PAINFUL TEENAGE YEARS----

                                                      

“Oh mum, can you believe I will be 15 years old in just a few more years?!” I said to my mother at the sweet ignorant age of 10. At that age everything was so much fun; life was just so simple, so uncomplicated …..  such a piece of cake.

I am sixteen now. And cannot remember the last night that I did not cry myself to sleep, the last day I did not feel pain, the last time I smiled for more than 15 minutes. I crave to go back to being 10 years old again....

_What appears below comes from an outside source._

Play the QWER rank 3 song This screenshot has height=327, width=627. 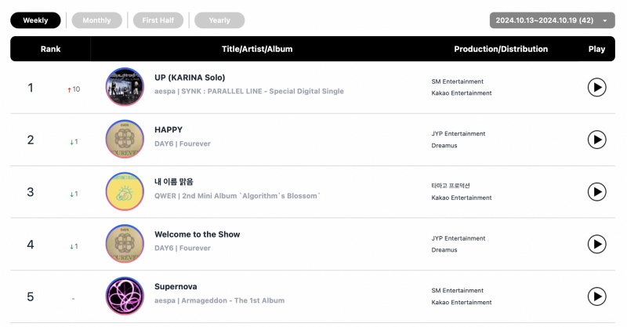click(x=596, y=191)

Somehow with the onset of the teens, the differences of opinion between my mother and me have grown. I cannot understand her, and I often feel that she does not know who I am any more.  At the same time, the love between my mother and I grows stronger, and my heart feels crushed every time I look into my dear mother’s eyes that are filled with hurt when I have yelled at her. I share with her confidences most other girls would not talk of to their mothers, and yet, the arguments persist. People tell me that this part of growing up, but I just refuse to accept it. 

At school I strive to be an excellent student, work hard to be good at sports as well as academics. Try hard to get people to like the person I am instead of the person I have pretended to be all these years. In the past 10 years of my school life I have managed to be satisfactorily popular amongst both the teachers and students. I am surrounded by an ocean of people but somehow feel so alone, so lonely and so left-out.

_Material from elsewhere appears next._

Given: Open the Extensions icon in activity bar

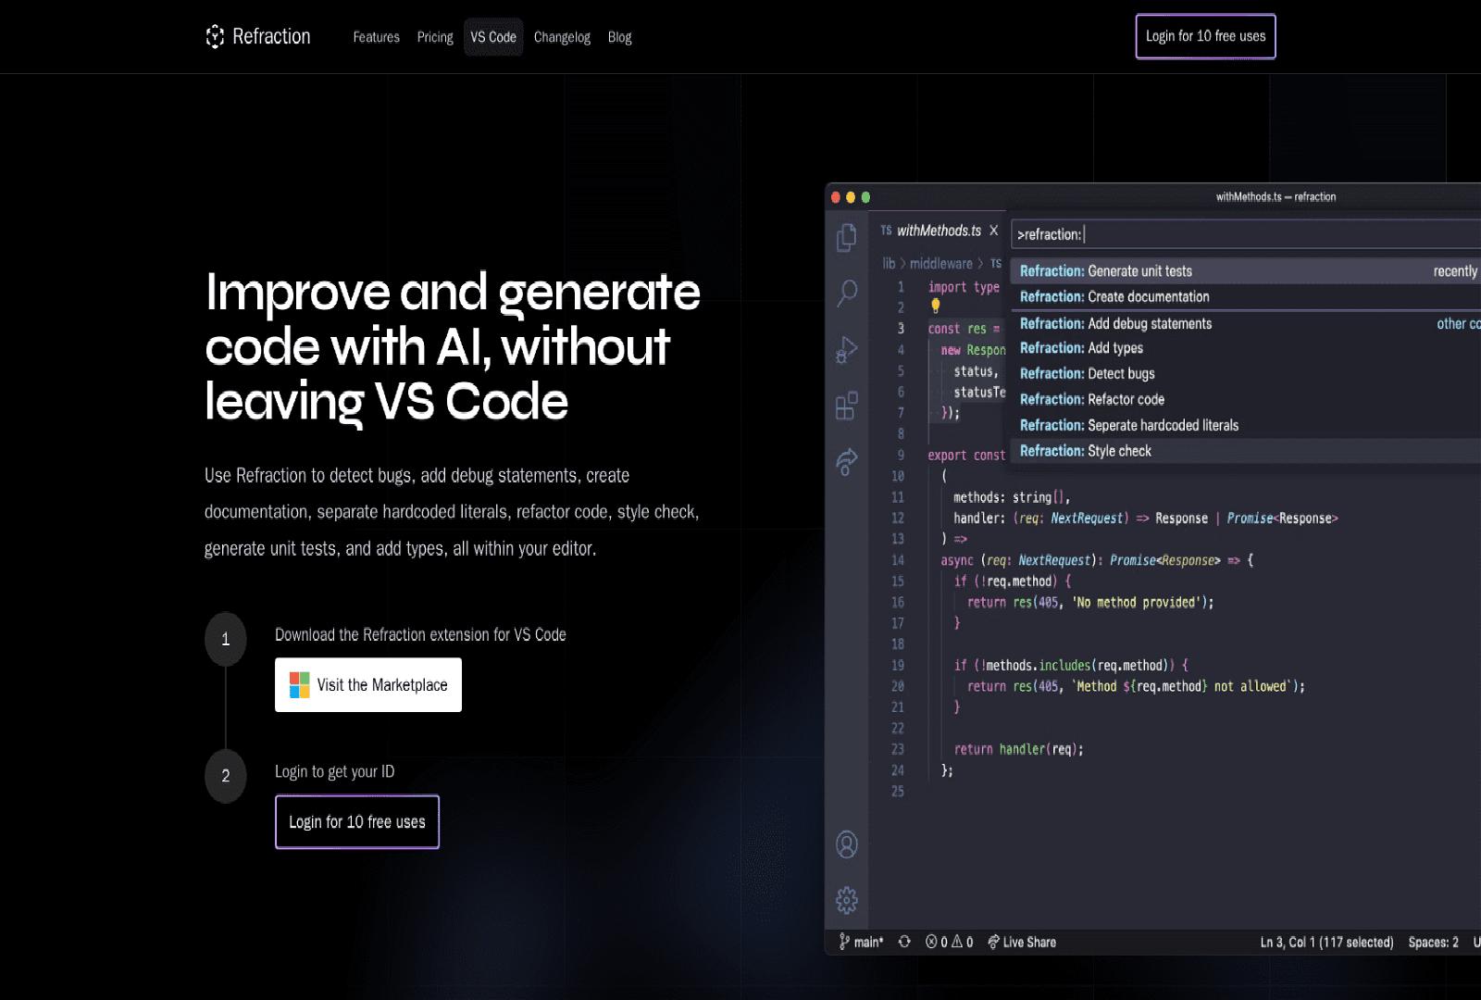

The most difficult part of a teenager’s life is that we want attention all the time….but we want it on our terms!! My father is at work all day; my mother is busy managing two jobs very ably…one at work, and one at home. I want them to pay attention to me…but a part of me tells me that I am being unreasonable…and another part shouts back…yes, I have a right to unreasonable… I am a teenager!!!

One night, in a dream, I saw an old man with a soft, mild, loving expression, walking towards me. He asked me the reason for the pain he saw in my eyes. I told him my story and he laughed. I felt a great fury swell within me. How dare this strange man laugh at my problems??? Did he not understand what I have been going through for the past four years??? But, there was something about his eyes that was just so comforting and gentle. Softly he asked me what I had learnt from all that I had gone through…. what I was thankful for. I was perplexed. My mind, a blank. After some thought, I answered. I am thankful for having parents. Even if they are a little difficult to fathom sometimes, they are always there to hug me at the beginning and end of every day. So many children don’t have this. I am grateful for my younger brother whose hugs dry away my tears. I am grateful for all my friends who love me so completely for the person I am that I do not need to put up any facades. I am thankful for my dreams, and my parents who wholeheartedly support them.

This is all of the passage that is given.